小泉農相が備蓄米を随意契約で小売業者に直接売り渡す制度を導入したことから、続々と備蓄米が消費者の元に届いています。

政府の売り渡し価格は60キロあたり消費税込みで1万1,556円、5キロに単純に換算すると963円で、これに一般的な流通経費が上乗せされ店頭での価格は、5キロあたり税抜きで2,000円程度、税込みで2,160円程度になると想定されています。これまでの政府売り渡し価格は入札制のため60kgあたり約2万3,000円程度ですから半額程度になり、その分小売価格も大きく下がっています。政府売り渡し価格については、古古米または古古古米なのだからもっと安くても良いという声もあり、国民民主党玉木代表の「1年たったら動物の餌になるようなもの」という発言や立憲民主党原口氏の「家畜用だろう?古古古米。5キログラム83円のものが何故、2000(円)もするのか?」というXの投稿に繋がっています。共にもっと安く売り渡しても良いのではないかという主旨のようですが、「動物の餌」や「家畜用」という表現が購入者を侮辱するものとして批判されています。これらの発言には、その前の江藤農水相の「私はコメは買ったことはありません。支援者の方々がたくさんコメをくださる。売るほどあります、私の家の食品庫には」という発言と共通する背景があります。それは国会議員にとって米の値段なんかどうでもよいということです。国会議員の年収は2,000万円を超えていますから、米の値段が倍になったとしても痛くも痒くもありません。だから古古米や古古古米に群がる庶民の気持ちは全く理解できません。そういう人たちが大部分だから米問題は当分解決されそうもありません。

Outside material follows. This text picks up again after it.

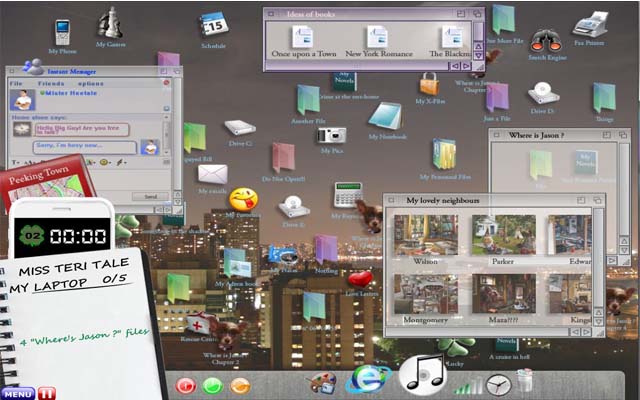
Task: Open the Friends menu in Instant Messenger
Action: pos(51,83)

今回古古米を約21万トン、古古古米を約8万トン放出すると残り備蓄米は約30万トンとなります。この30万トンは続けて放出するのか、それとも緊急用に残しておくのか難しい問題となります。今回古古米と古古古米の安値放出に農協や農水族議員が抵抗していないのは、あっという間に売り切れまた高値米を買わざるを得なくなると読んでいるからと言われています。現在の備蓄米状況からすればその通りと言えます。従って次の小泉農相の決断が注目されます。

私は備蓄米の補充として無関税で米国産米またはオーストラリア産米などを約100万トン輸入すべきだと思います。米国産米なら5kgあたり1,000~2,000円で仕入れ、その価格で小売業者に販売すれば、小売業者は3,000円以下で消費者に販売できます。この値段なら消費者も納得します。この場合でも国産米は4,000~5,000円を維持すると思われますが、これはこれで仕方ないと思われます。収入的に買える人が買えばよいと思われます。決して許されないことは、輸入米に高関税を課して輸入しても国産米と同価格にしかならないにすることです(輸入は自由という前提)。これにより国産米もいずれ5kgあたり3,000円程度に収束すると思われますが、そうならない場合は関税を引き下げ輸入米が3,000円以下で買えるようにして、低所得者でも買える値段の米を用意することです。

尚備蓄米放出では米問題は解決しないという意見がありますが、これは中長期的問題であり、分けて考える必要があります。